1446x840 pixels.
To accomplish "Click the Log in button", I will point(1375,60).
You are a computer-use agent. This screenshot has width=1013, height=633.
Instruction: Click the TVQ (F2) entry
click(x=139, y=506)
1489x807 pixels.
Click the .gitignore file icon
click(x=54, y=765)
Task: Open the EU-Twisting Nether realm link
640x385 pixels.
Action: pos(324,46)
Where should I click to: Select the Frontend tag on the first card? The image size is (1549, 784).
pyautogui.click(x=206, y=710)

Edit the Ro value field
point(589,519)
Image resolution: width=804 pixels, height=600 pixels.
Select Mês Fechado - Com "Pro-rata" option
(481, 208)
::::::
**The request**
Reproduce the records word for word, starting with the line that contains "Edit the Ro value field" and continuing through the end of the records.

**Exercise response**
Edit the Ro value field
point(589,519)
Image resolution: width=804 pixels, height=600 pixels.
Select Mês Fechado - Com "Pro-rata" option
(481, 208)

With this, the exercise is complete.